On Friday, the two sides said they hoped to agree the details of a post-Brexit trade agreement by the end of the month.
The Department for International Trade said talks are ongoing.
But progress has reportedly been blown off course after International Trade Secretary Liz Truss requested better terms for British blue cheeses.
The Financial Times, which first reported that talks had hit a snag, said Ms Truss may be looking for a symbolic victory, as sales of blue cheese to Japan from the UK were only £102,000 last year.
A better deal for the products may mean her department could claim a slightly more favourable deal than the one the EU secured with Japan last year, when the two sides secured a cut of €1bn of tariffs on food.

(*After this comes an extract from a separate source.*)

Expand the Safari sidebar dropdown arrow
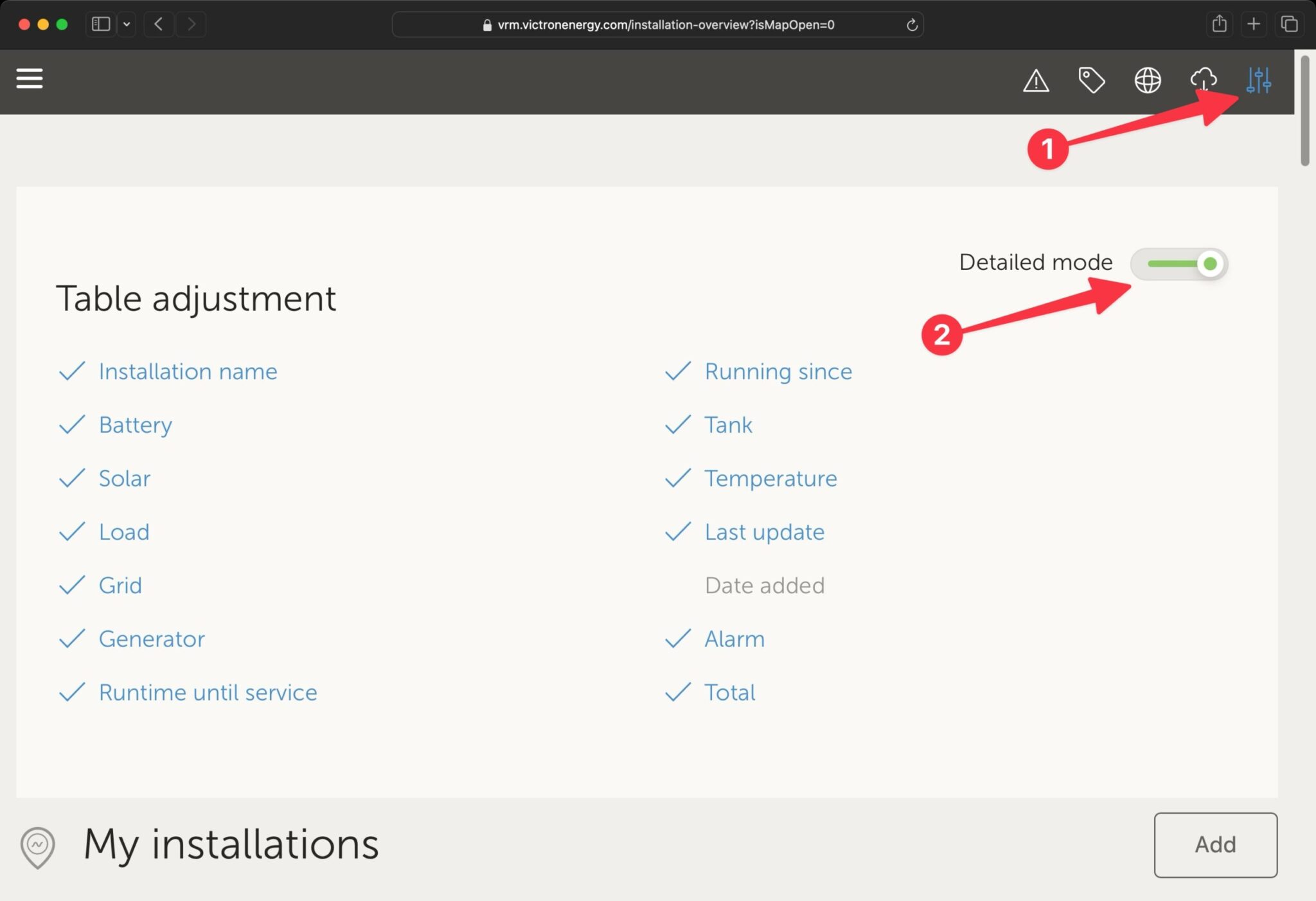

Dairy and other food products are among the EU’s biggest exports to Japan.
Ms Truss is a long-term fan of UK produce. In 2014, when she was environment secretary she told the Conservative Party conference it was a “disgrace” that “we import two-thirds of our apples, nine-tenths of our pears, and two-thirds of our cheese”.
The Department for International Trade declined to say more about the report, other than that talks are ongoing and point to Ms Truss’s comments from Friday, when she said a consensus had been reached between the UK and Japan and said a deal was expected by the end of the month.
“Negotiations have been positive and productive, and we have reached consensus on the major elements of a deal – including ambitious provisions in areas like digital, data and financial services that go significantly beyond the EU-Japan deal,” she said in a statement at the time.
“Our shared aim is to reach a formal agreement in principle by the end of August.”